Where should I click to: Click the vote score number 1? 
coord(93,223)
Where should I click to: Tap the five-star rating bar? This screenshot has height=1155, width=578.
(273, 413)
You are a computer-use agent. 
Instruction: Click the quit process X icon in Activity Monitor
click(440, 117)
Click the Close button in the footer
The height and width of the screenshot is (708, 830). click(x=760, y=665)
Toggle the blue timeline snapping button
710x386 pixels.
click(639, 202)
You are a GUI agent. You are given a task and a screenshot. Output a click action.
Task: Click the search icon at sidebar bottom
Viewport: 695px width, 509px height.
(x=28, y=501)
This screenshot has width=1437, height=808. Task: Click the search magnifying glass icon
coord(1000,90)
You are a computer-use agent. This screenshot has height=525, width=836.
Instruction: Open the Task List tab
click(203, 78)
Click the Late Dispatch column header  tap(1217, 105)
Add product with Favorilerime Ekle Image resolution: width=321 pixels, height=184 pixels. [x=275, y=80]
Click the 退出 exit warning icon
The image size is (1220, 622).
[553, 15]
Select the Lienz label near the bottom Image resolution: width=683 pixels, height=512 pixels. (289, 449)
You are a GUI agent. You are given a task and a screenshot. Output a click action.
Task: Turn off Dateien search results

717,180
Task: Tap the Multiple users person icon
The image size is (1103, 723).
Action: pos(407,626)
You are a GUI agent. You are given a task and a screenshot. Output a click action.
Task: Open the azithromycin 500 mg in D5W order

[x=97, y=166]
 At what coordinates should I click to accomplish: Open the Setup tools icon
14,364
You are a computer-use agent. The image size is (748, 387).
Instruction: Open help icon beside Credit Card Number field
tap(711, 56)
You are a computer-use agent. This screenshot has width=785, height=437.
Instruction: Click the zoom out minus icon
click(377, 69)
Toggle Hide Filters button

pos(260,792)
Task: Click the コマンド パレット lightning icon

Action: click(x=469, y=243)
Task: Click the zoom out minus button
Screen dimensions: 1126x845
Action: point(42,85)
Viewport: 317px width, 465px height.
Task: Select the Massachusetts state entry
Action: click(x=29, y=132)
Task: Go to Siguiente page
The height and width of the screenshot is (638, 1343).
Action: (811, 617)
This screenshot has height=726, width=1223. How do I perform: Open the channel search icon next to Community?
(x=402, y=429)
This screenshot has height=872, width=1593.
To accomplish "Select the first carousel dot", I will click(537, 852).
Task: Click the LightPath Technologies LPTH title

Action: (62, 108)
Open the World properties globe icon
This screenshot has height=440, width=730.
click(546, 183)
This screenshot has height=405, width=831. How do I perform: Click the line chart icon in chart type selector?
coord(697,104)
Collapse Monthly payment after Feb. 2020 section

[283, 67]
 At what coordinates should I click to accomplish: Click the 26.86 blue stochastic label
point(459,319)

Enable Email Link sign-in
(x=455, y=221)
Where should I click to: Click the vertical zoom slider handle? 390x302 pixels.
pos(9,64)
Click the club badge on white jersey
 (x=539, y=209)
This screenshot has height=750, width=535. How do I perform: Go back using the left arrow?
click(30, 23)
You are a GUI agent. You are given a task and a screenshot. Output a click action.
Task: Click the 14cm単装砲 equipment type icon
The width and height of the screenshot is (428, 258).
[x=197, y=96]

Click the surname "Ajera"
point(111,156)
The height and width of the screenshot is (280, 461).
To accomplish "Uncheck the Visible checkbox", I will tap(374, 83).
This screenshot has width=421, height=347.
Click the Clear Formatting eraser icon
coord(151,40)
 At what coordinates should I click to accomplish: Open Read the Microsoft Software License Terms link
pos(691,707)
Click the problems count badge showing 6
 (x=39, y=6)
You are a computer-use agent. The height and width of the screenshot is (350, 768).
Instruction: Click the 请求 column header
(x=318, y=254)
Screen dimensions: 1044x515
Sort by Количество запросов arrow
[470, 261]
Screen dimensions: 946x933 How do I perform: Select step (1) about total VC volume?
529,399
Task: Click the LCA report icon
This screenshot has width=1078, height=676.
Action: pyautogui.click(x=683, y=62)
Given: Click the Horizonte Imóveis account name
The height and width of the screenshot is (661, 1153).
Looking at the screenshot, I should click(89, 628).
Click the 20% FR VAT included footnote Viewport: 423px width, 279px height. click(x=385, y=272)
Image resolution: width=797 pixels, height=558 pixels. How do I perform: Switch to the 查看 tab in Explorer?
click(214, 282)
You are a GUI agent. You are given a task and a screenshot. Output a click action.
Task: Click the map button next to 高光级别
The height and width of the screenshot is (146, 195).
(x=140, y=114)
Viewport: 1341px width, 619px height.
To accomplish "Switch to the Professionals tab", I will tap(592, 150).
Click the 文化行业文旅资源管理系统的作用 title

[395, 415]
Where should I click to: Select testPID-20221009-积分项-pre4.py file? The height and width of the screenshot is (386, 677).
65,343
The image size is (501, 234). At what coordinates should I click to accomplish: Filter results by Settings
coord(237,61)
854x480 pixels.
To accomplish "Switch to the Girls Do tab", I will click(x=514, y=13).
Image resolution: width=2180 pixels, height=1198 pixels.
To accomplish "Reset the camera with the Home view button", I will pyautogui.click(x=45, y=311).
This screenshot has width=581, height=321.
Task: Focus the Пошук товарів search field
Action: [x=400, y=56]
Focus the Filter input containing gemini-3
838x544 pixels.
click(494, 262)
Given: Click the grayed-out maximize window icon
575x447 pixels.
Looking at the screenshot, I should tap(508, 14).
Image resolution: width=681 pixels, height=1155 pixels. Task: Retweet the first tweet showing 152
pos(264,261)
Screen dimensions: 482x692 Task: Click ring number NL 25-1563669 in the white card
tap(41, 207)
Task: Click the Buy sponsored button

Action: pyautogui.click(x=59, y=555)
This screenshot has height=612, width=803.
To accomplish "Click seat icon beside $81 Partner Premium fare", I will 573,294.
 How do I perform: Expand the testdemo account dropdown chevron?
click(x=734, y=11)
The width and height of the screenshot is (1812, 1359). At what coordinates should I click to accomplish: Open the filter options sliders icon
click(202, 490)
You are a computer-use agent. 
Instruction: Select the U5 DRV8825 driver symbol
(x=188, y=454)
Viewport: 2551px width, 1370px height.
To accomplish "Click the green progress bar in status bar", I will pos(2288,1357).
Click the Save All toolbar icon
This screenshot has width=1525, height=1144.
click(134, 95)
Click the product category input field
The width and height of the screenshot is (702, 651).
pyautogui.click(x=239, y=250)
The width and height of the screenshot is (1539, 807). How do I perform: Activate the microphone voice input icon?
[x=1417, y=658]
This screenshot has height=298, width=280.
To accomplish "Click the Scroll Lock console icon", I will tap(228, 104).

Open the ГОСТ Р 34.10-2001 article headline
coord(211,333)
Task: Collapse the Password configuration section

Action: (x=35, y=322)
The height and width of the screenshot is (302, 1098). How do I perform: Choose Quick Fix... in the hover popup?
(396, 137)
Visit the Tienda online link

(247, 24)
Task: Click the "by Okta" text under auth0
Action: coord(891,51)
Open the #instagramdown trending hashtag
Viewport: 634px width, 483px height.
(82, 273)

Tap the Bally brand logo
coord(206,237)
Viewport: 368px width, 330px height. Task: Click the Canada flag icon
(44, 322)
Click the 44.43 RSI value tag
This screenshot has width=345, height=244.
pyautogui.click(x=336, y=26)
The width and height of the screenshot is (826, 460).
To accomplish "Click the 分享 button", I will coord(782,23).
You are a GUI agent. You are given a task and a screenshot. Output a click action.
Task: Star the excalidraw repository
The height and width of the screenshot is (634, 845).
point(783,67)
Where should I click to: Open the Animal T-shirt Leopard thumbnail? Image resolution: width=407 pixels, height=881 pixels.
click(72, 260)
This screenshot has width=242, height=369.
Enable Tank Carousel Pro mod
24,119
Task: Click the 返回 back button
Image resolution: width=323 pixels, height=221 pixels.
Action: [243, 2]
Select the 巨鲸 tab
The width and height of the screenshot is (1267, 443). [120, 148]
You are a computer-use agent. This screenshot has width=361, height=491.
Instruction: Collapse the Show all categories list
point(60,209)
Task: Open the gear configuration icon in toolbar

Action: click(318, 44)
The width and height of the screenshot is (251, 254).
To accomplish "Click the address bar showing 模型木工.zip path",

══════════

**Exercise brief**
Swap "Activity Monitor" for "Task Manager" and write out the entries again, starting with the first line and going on through the line with "pos(260,792)". Leave everything else unchanged.

**Output of the task**
Where should I click to: Click the vote score number 1? 
coord(93,223)
Where should I click to: Tap the five-star rating bar? This screenshot has height=1155, width=578.
(273, 413)
You are a computer-use agent. 
Instruction: Click the quit process X icon in Task Manager
click(440, 117)
Click the Close button in the footer
The height and width of the screenshot is (708, 830). click(x=760, y=665)
Toggle the blue timeline snapping button
710x386 pixels.
click(639, 202)
You are a GUI agent. You are given a task and a screenshot. Output a click action.
Task: Click the search icon at sidebar bottom
Viewport: 695px width, 509px height.
(x=28, y=501)
This screenshot has width=1437, height=808. Task: Click the search magnifying glass icon
coord(1000,90)
You are a computer-use agent. This screenshot has height=525, width=836.
Instruction: Open the Task List tab
click(203, 78)
Click the Late Dispatch column header  tap(1217, 105)
Add product with Favorilerime Ekle Image resolution: width=321 pixels, height=184 pixels. [x=275, y=80]
Click the 退出 exit warning icon
The image size is (1220, 622).
[553, 15]
Select the Lienz label near the bottom Image resolution: width=683 pixels, height=512 pixels. (289, 449)
You are a GUI agent. You are given a task and a screenshot. Output a click action.
Task: Turn off Dateien search results

717,180
Task: Tap the Multiple users person icon
The image size is (1103, 723).
Action: pos(407,626)
You are a GUI agent. You are given a task and a screenshot. Output a click action.
Task: Open the azithromycin 500 mg in D5W order

[x=97, y=166]
 At what coordinates should I click to accomplish: Open the Setup tools icon
14,364
You are a computer-use agent. The image size is (748, 387).
Instruction: Open help icon beside Credit Card Number field
tap(711, 56)
You are a computer-use agent. This screenshot has width=785, height=437.
Instruction: Click the zoom out minus icon
click(377, 69)
Toggle Hide Filters button

pos(260,792)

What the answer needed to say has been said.